▸ DATA LISTING:
────────────────
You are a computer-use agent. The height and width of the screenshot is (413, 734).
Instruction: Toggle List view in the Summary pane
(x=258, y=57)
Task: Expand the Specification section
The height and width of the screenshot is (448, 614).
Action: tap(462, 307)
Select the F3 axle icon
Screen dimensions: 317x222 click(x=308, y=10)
────────────────
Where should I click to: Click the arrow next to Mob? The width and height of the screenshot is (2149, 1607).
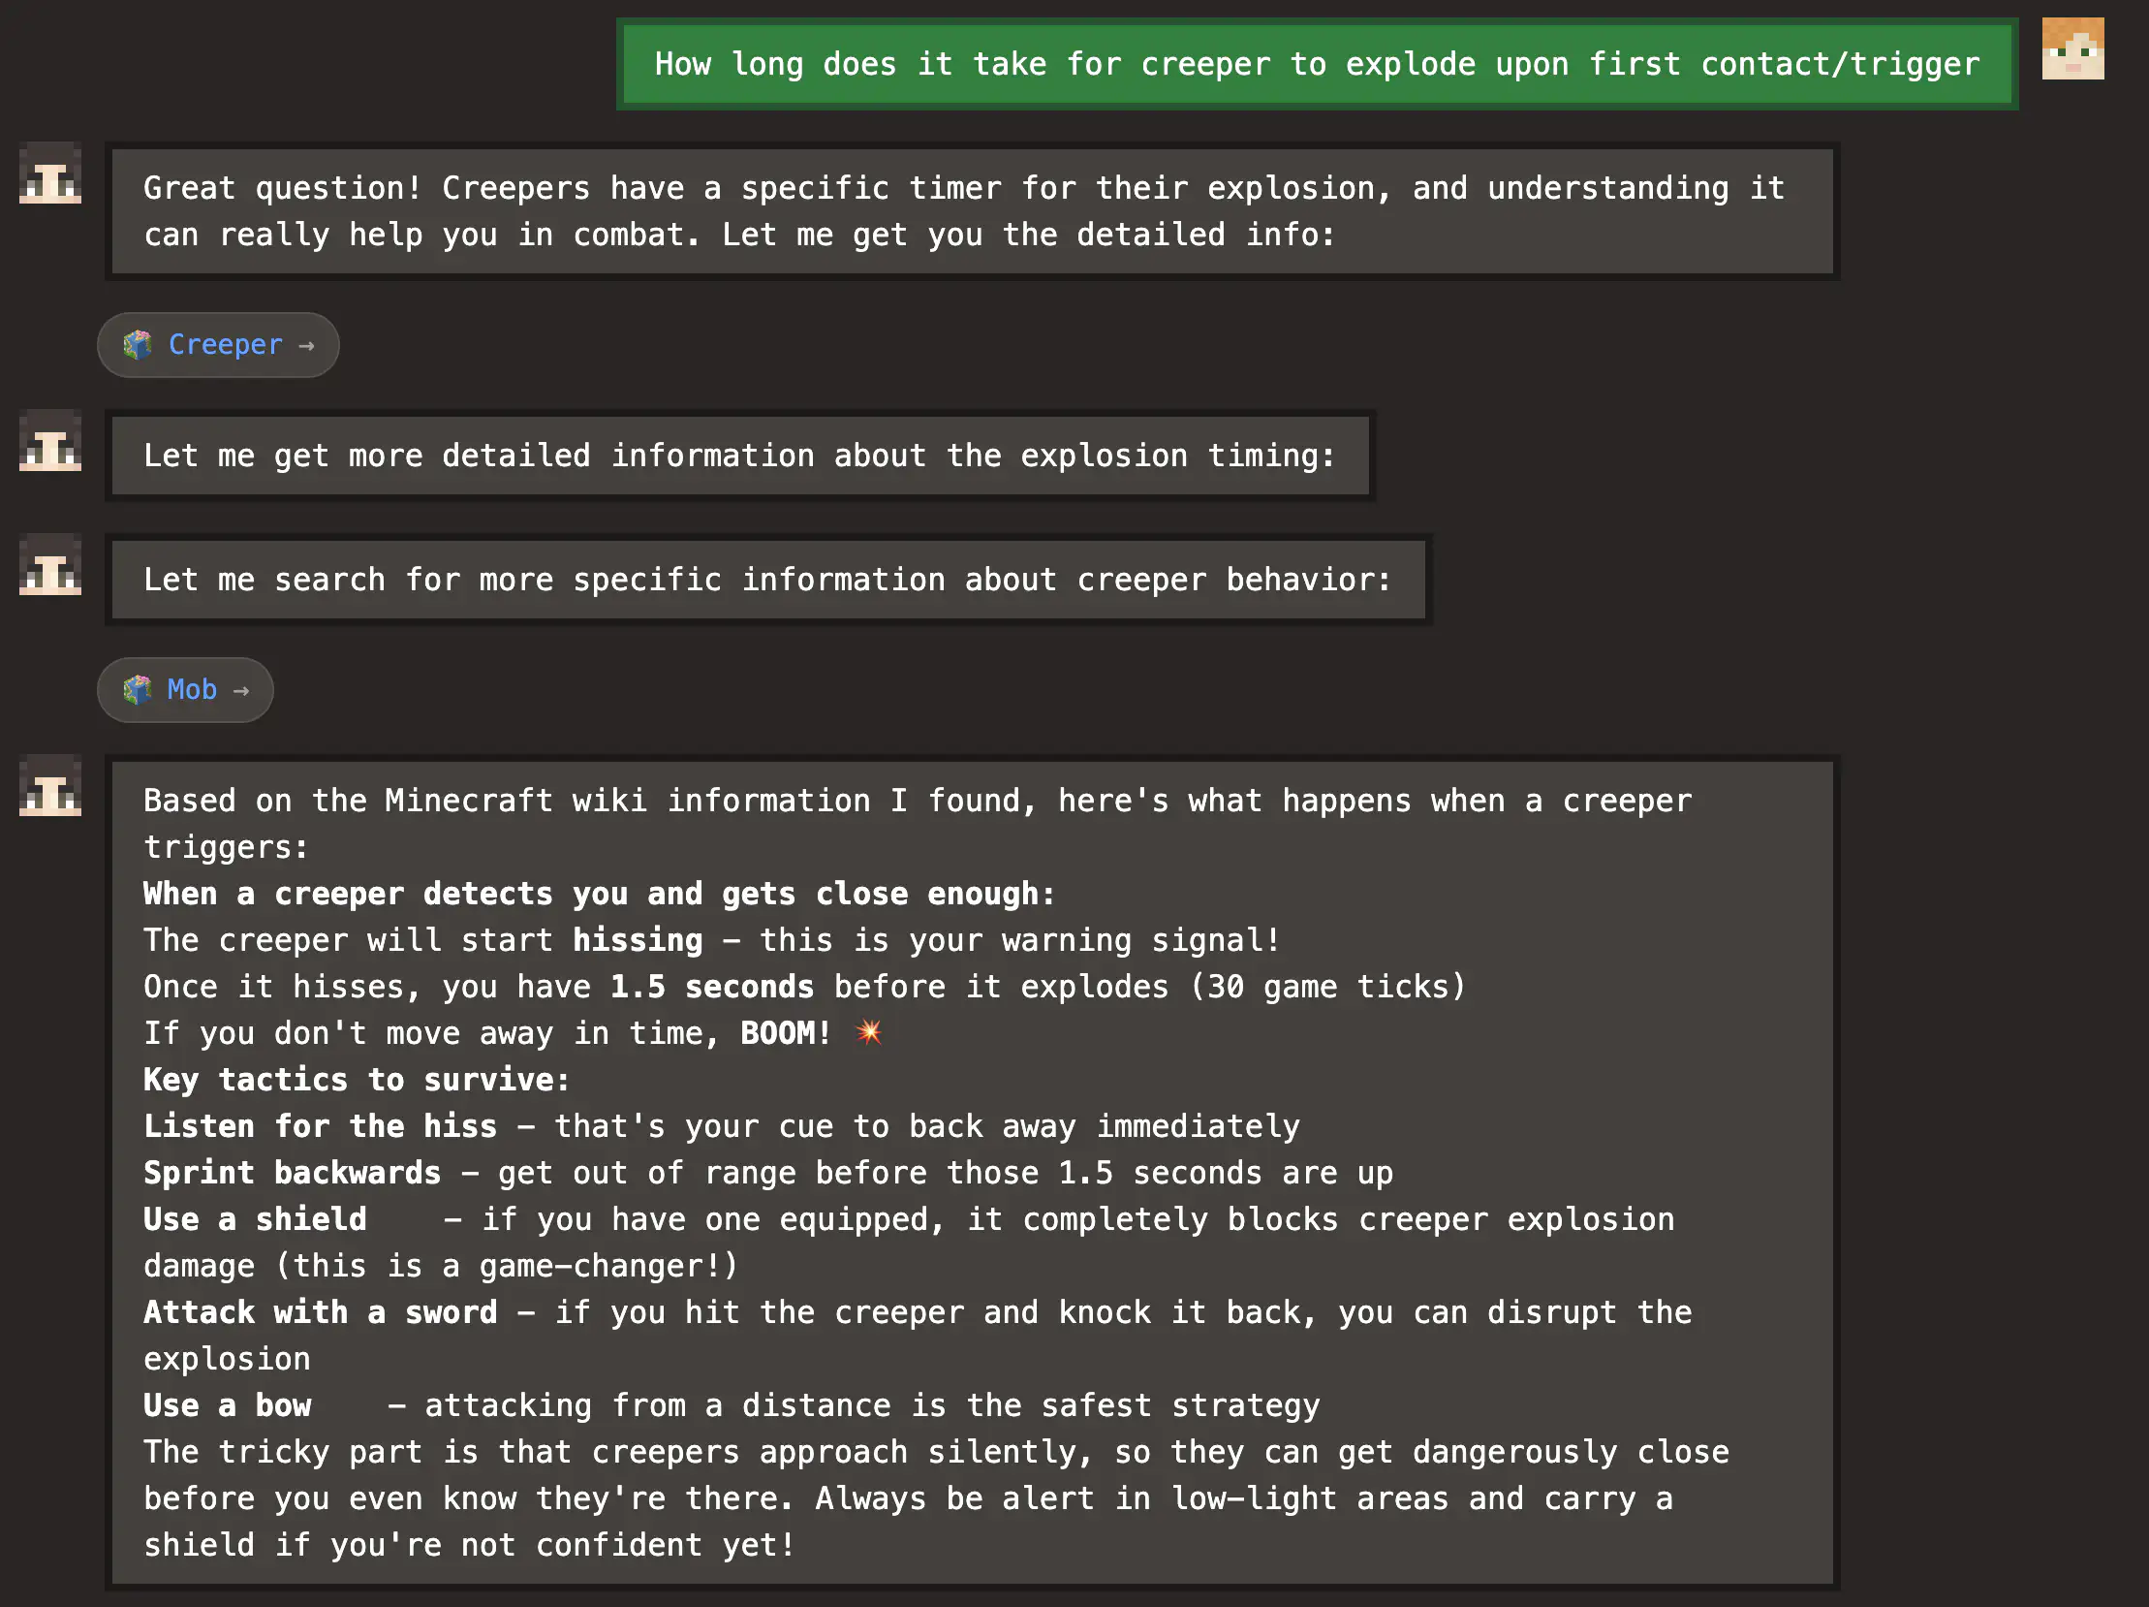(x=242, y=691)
────────────────
Count the lines in the listing above that contain the string "width", and reply with the number alone.

3